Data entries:
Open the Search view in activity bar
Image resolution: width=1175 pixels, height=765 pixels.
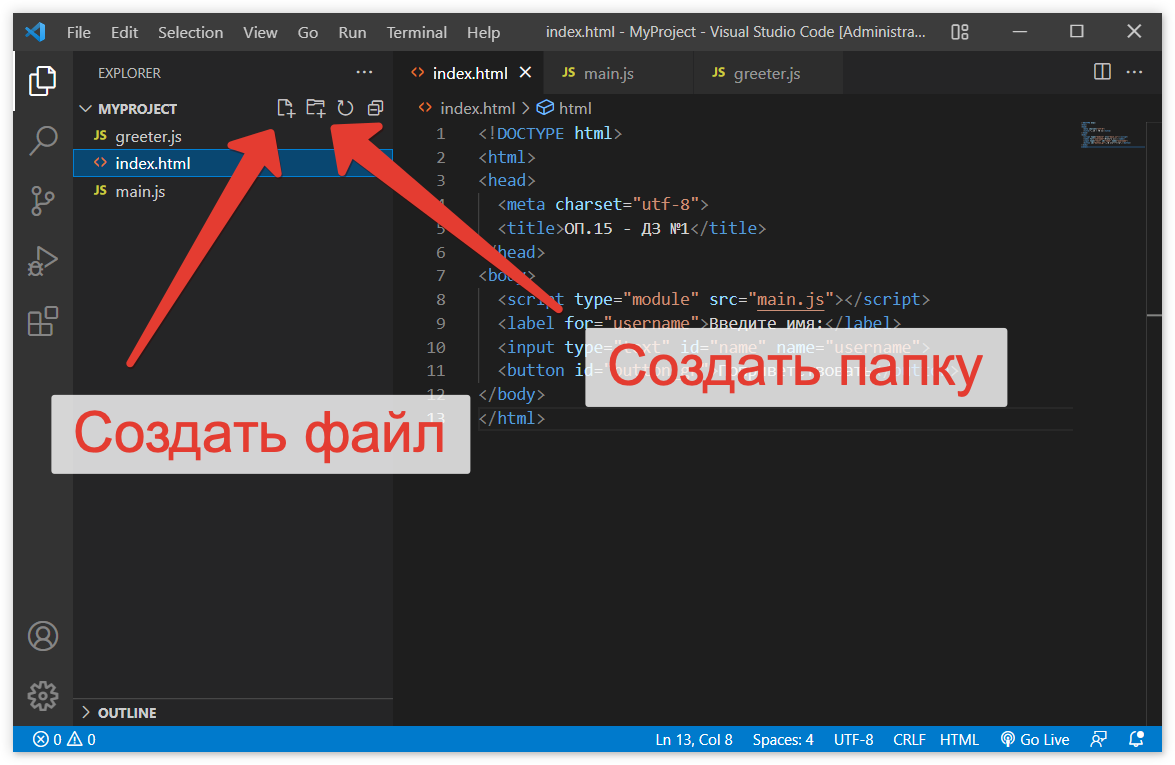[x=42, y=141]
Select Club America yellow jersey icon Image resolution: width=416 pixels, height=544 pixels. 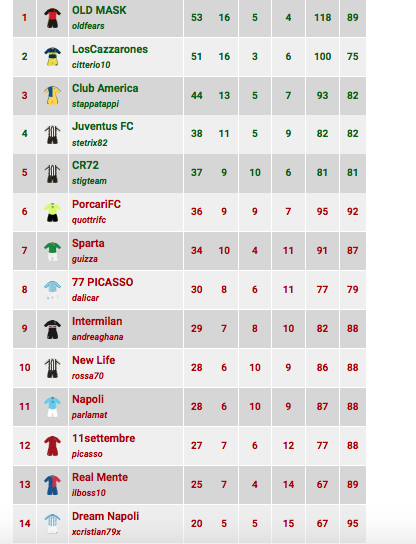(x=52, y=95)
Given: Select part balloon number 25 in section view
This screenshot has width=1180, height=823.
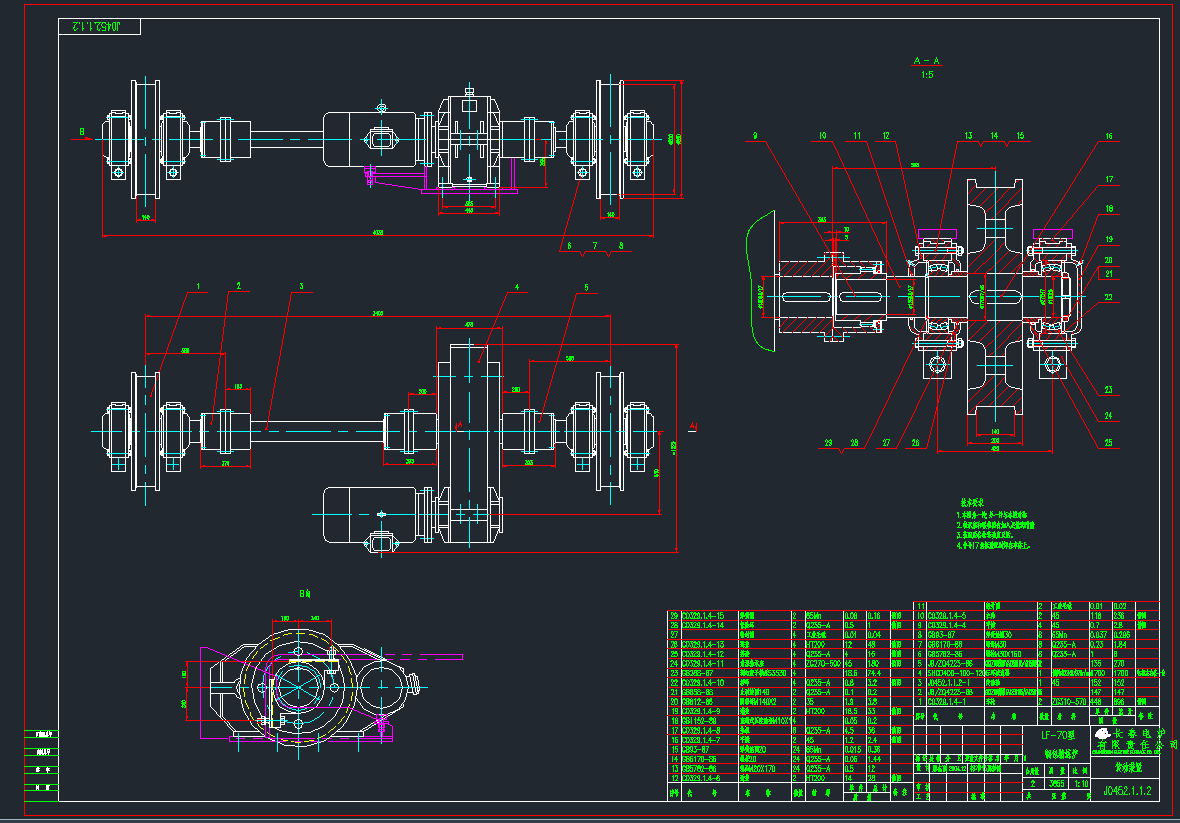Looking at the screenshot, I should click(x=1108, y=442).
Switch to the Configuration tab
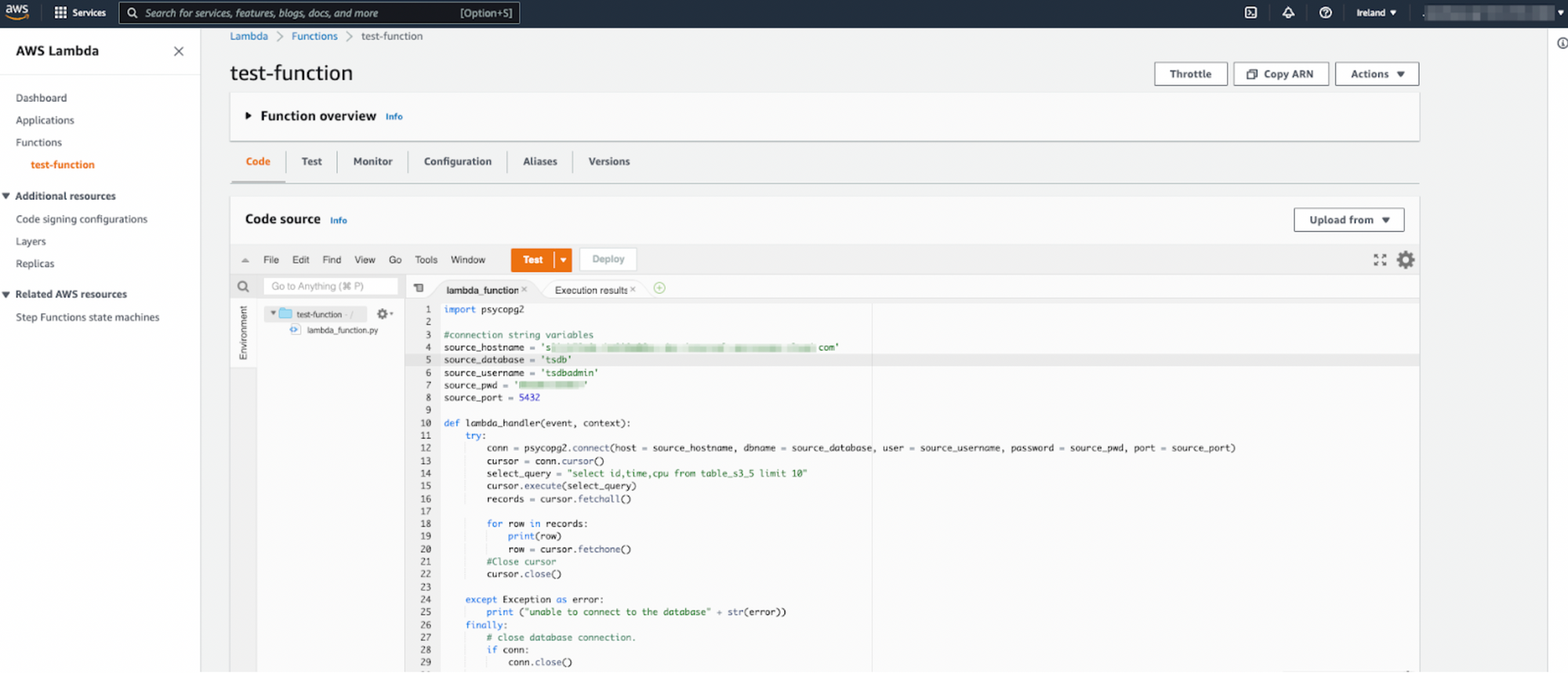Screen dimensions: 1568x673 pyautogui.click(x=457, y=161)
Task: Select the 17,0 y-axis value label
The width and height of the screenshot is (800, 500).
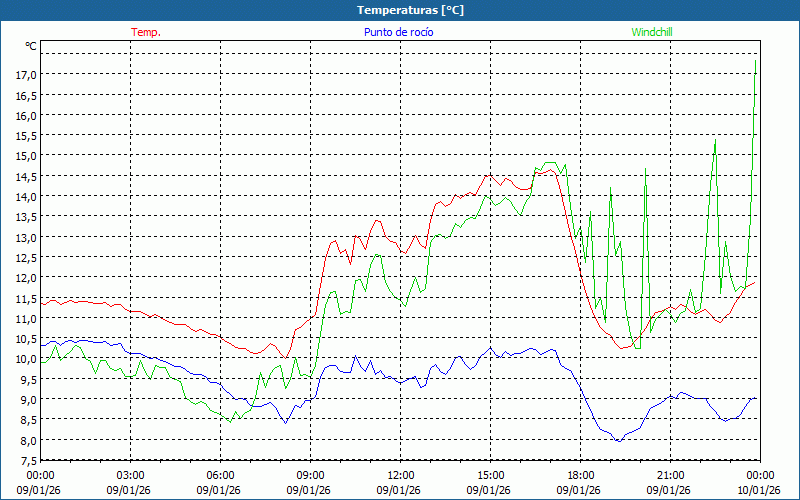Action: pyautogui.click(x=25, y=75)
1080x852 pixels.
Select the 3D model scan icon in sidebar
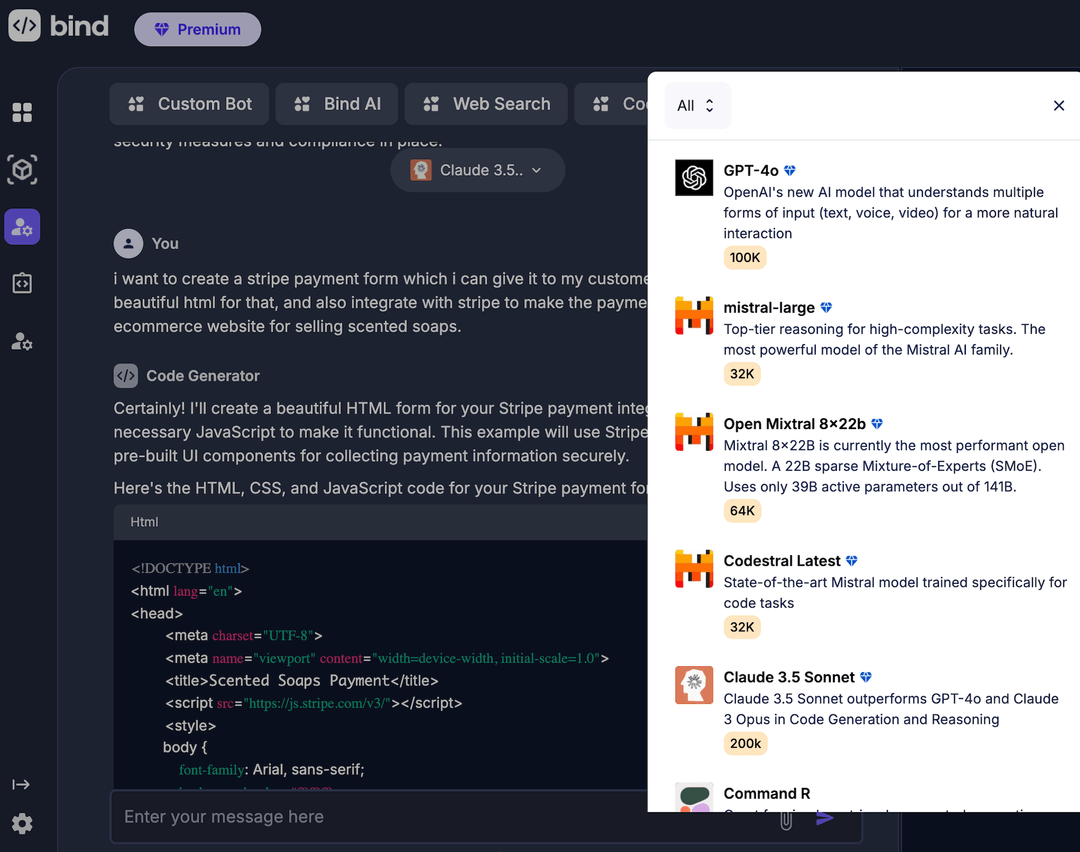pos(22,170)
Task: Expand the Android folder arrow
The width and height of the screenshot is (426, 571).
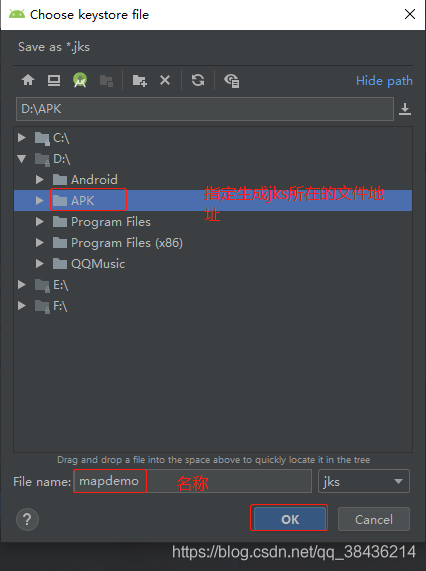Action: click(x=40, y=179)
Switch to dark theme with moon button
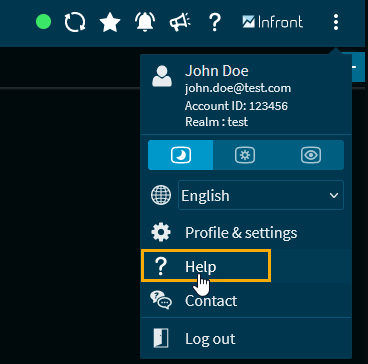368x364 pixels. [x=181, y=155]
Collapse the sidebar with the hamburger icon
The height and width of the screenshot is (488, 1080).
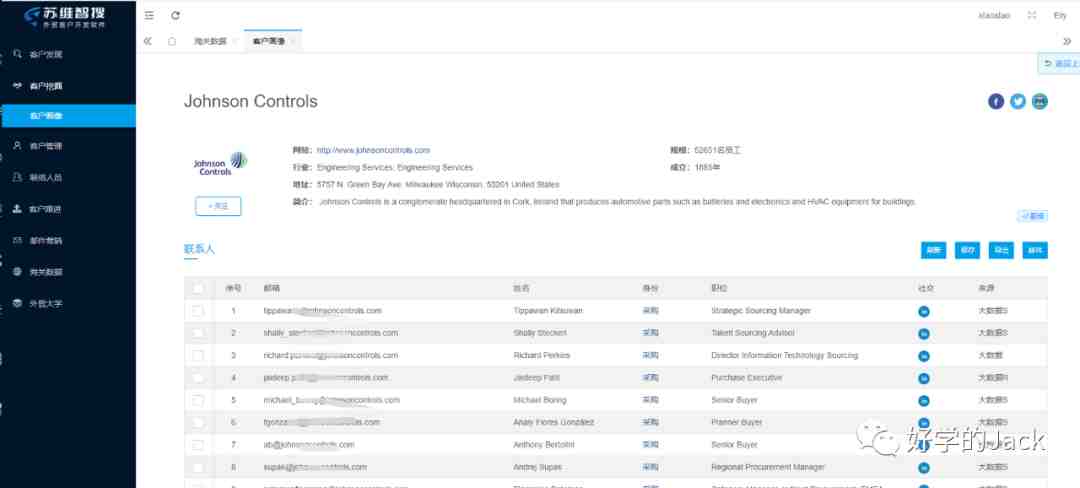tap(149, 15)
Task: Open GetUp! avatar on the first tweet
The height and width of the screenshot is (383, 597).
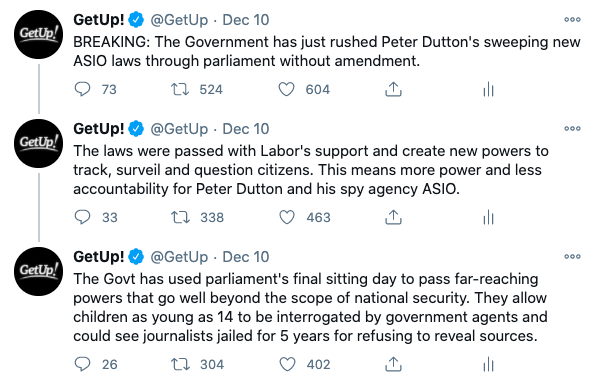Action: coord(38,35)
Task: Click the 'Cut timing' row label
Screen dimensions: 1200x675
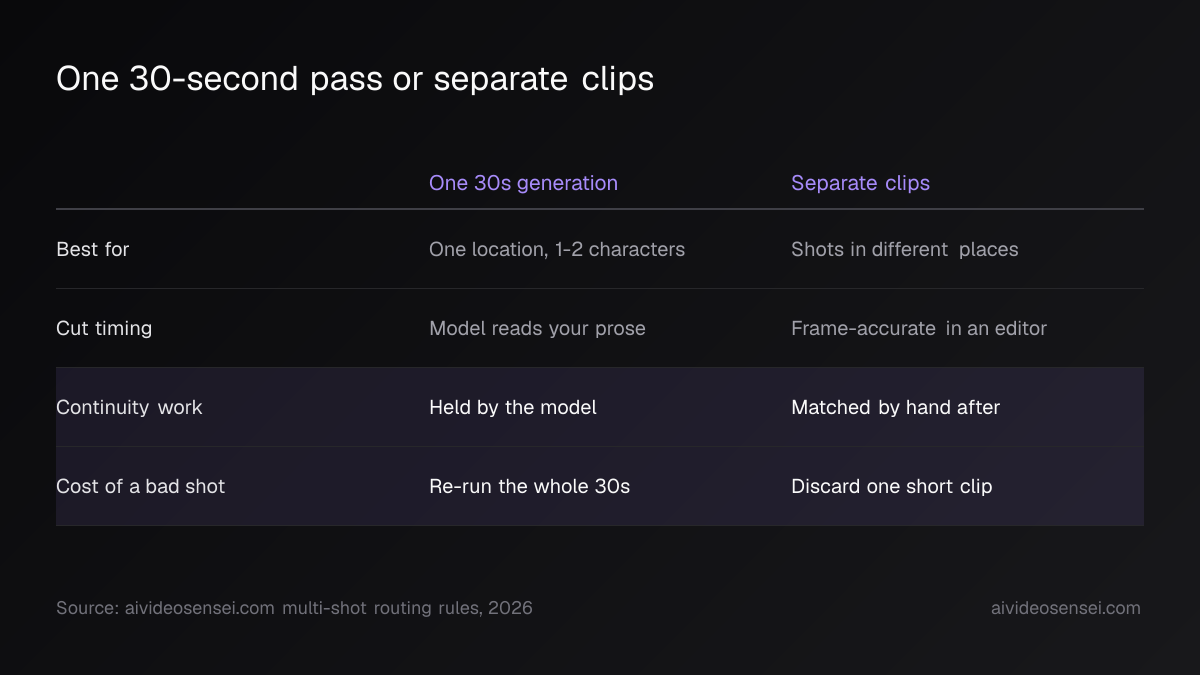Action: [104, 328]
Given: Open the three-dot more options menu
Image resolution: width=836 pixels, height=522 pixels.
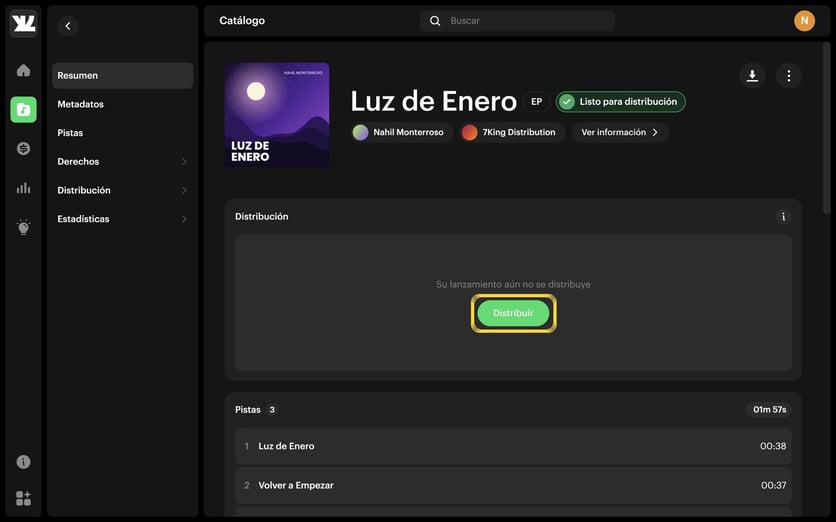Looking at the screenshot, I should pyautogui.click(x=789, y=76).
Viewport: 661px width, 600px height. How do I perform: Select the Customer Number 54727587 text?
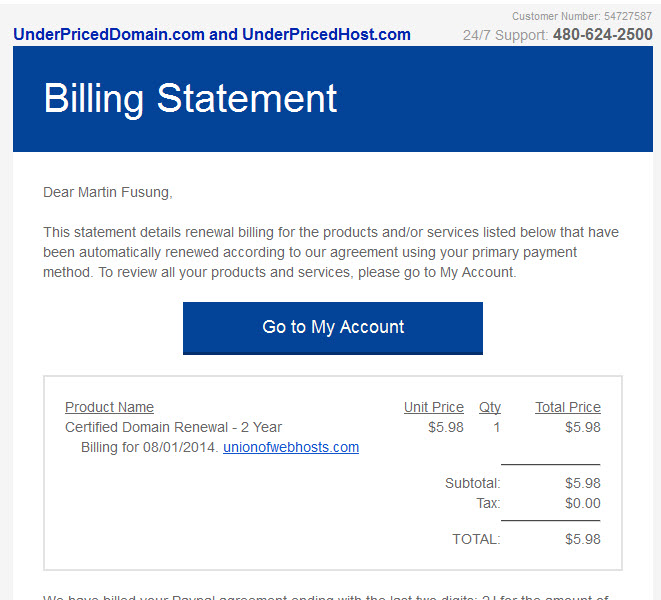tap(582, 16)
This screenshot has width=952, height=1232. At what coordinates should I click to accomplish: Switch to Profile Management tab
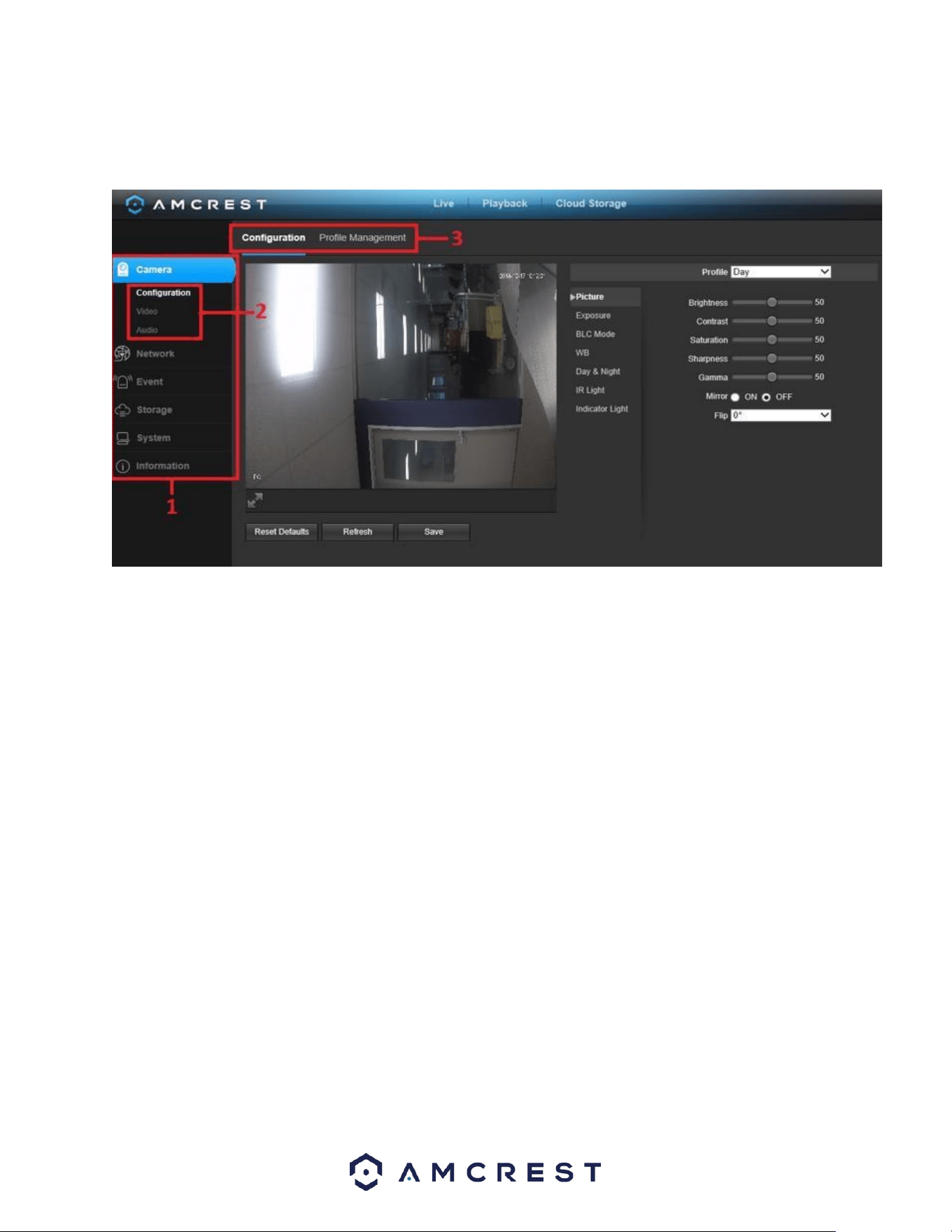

▸ **EXERCISE AIM**
Leave every picture out and copy precisely the lines from the one containing "Task: Open GetUp! avatar on the first tweet" through the last line of the data above, both ends included.

▸ **WRITTEN RESPONSE**
Task: Open GetUp! avatar on the first tweet
The height and width of the screenshot is (383, 597).
Action: coord(38,35)
Task: Click the 'Cut timing' row label
Screen dimensions: 1200x675
Action: [104, 328]
Given: Open the three-dot more options menu
Image resolution: width=836 pixels, height=522 pixels.
Looking at the screenshot, I should pyautogui.click(x=789, y=76).
Viewport: 661px width, 600px height. How do I perform: Select the Customer Number 54727587 text?
tap(582, 16)
This screenshot has width=952, height=1232. At what coordinates should I click to accomplish: Switch to Profile Management tab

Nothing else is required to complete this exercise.